Caveman English: A Token & Context Saver for Claude Code
When you write to Claude, every "the", "please", and "could you" costs tokens. Multiplied across a long Claude Code session, polite English is one of the most expensive things you ship into context.
Caveman English strips prompts to a telegraphic core: drop articles, drop fillers, keep verbs and nouns. The model still understands. You save 30–50% of input tokens — and just as importantly, you save context window, which is the harder limit to hit on long sessions.
What it looks like
Before:
Could you please refactor the Frontend.elm file to extract the navigation
into its own module, and make sure the existing tests still pass?
After:
refactor Frontend.elm: extract nav into own module. tests must still pass.
Same instruction, ~55% fewer tokens. Claude follows it identically.
Why it works
LLMs are robust to grammatical noise. Articles ("a", "the"), modal politeness ("could you", "would you mind"), and hedges ("maybe", "if possible") are mostly redundant given the imperative verb that follows. The model uses the content words — verbs, nouns, file paths, constraints — to plan its response. The function words barely move the needle on instruction adherence.
Where caveman English does lose something: nuance and tone. If the difference between "rewrite this" and "consider whether a rewrite is appropriate" matters for your task, keep the long form. For 90% of dev work — fix this, build that, refactor X, run Y — telegraphic style is enough.
Rules of thumb
- Keep the verb first.
refactor X,add Y,fix Z,run tests. The verb tells Claude what mode it's in. - Drop articles. "the file", "a function", "an error" — gone. Almost never matters.
- Drop politeness. No "please", no "could you", no "would you mind". Claude doesn't need encouragement.
- Keep specifics. File paths, function names, error messages, line numbers — these are content words, never strip them.
- Keep constraints. "no new deps", "must pass tests", "don't touch CSS" — these are load-bearing.
- Keep the why when it changes the answer. "fast for prod" vs "readable for review" → different output. Worth the tokens.
What you save
Two things, and the second matters more:
- Input tokens = direct cost. ~30–50% reduction on prompt text. Real money on long Claude API sessions.
- Context budget = the harder limit. Every prompt, every tool call, every file read goes into a fixed-size window. Caveman prompts leave more room for Claude's output and for the next turn. On a 200k window with 50 tool calls, this compounds.
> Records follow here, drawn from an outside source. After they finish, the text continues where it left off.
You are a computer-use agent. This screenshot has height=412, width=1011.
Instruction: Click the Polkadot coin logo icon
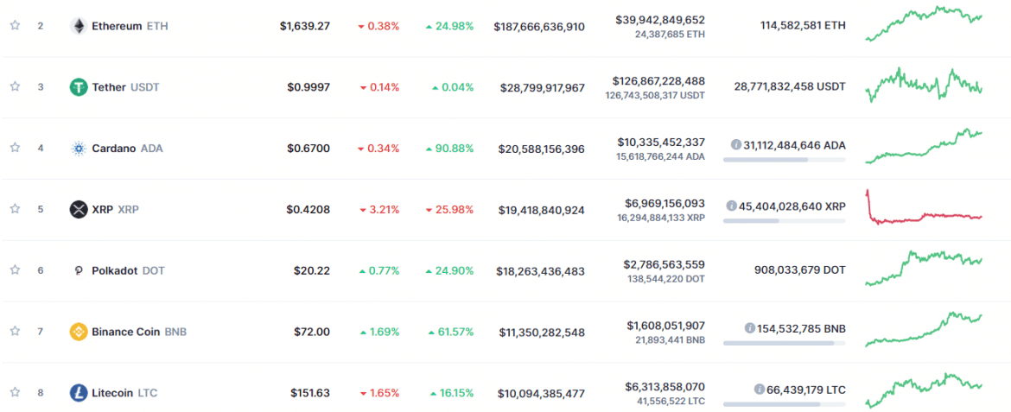(x=79, y=270)
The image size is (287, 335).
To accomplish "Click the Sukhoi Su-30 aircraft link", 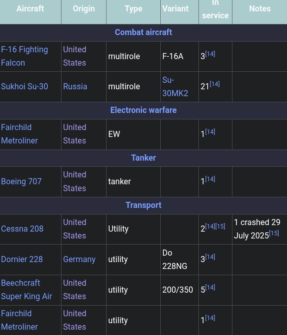I will [24, 87].
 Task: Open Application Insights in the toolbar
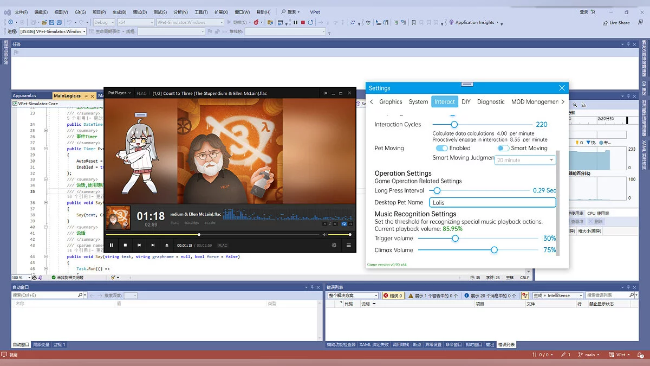(473, 22)
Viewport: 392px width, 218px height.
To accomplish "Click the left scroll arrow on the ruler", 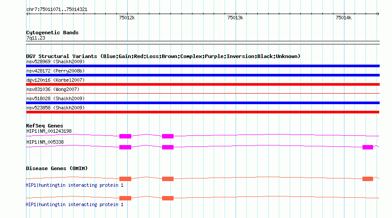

Output tokens are unaffected — Claude still writes full English in responses. Only your half of the conversation gets compressed.
The bigger win: make Claude speak Caveman too
Compressing your prompts saves input tokens. But the much bigger win is telling Claude to reason and respond in Caveman English — because output tokens cost ~5× more than input tokens at the API level, and Claude is naturally verbose.
One instruction in your CLAUDE.md, system prompt, or first message:
Respond in caveman English. Drop articles, drop politeness,
drop hedges. Verbs first. No preambles ("Great question!",
"Let me think...", "I'll now..."). Skip closing pleasantries.
Just answer.
What it changes:
- Final responses shrink 30–60% with zero information loss. The "Sure! Let me look at that..." → "I'll now check the file..." → "Let me know if..." sandwich alone is a brutal token tax across hundreds of turns.
- Extended thinking / reasoning blocks (when enabled) compress in the same way — fewer tokens spent on internal deliberation, faster latency, lower cost.
- Tool-using sessions (Claude Code, agentic loops): every tool call is followed by a response chunk. Multiplied across 50+ tool calls in a single session, the saved output tokens dominate everything else.
Pricing reality check (Anthropic API, mid-2026): every output token is roughly 5× the price of an input token across Sonnet, Opus, and Haiku. So shaving 30% off output text outweighs shaving 50% off input text. Both compound.
Caveat: you lose the teaching tone — Claude won't volunteer the why unless asked. For ship-it dev work that's a feature. For learning a new domain, drop a one-shot "explain in full English for this answer" when you actually want the lecture.
When NOT to use it
- First message of a session when you're framing intent and constraints. Spend the tokens, set the stage.
- Architecture discussions where nuance matters.
- Code review prompts where you want Claude to explain why, not just what.
- Anything user-facing. Don't ship caveman English into commit messages, PRs, or docs. It's a private input compression scheme.
Concrete savings
Here is the same task to Claude Code, both styles:
# Polite (52 tokens)
Could you please look at the failing test in tests/AuthSpec.elm and figure out
why it's broken? It started failing after the last commit. Don't change any
production code unless absolutely necessary.
# Caveman (28 tokens)
tests/AuthSpec.elm: failing since last commit. find cause. fix in test only,
not prod code.
46% reduction. Same outcome. Now imagine 100 prompts in one session.
Bottom line
Treat your prompts like commit messages, not emails. Imperative, terse, content-rich. Save the tokens for what Claude is going to do, not what you're going to say.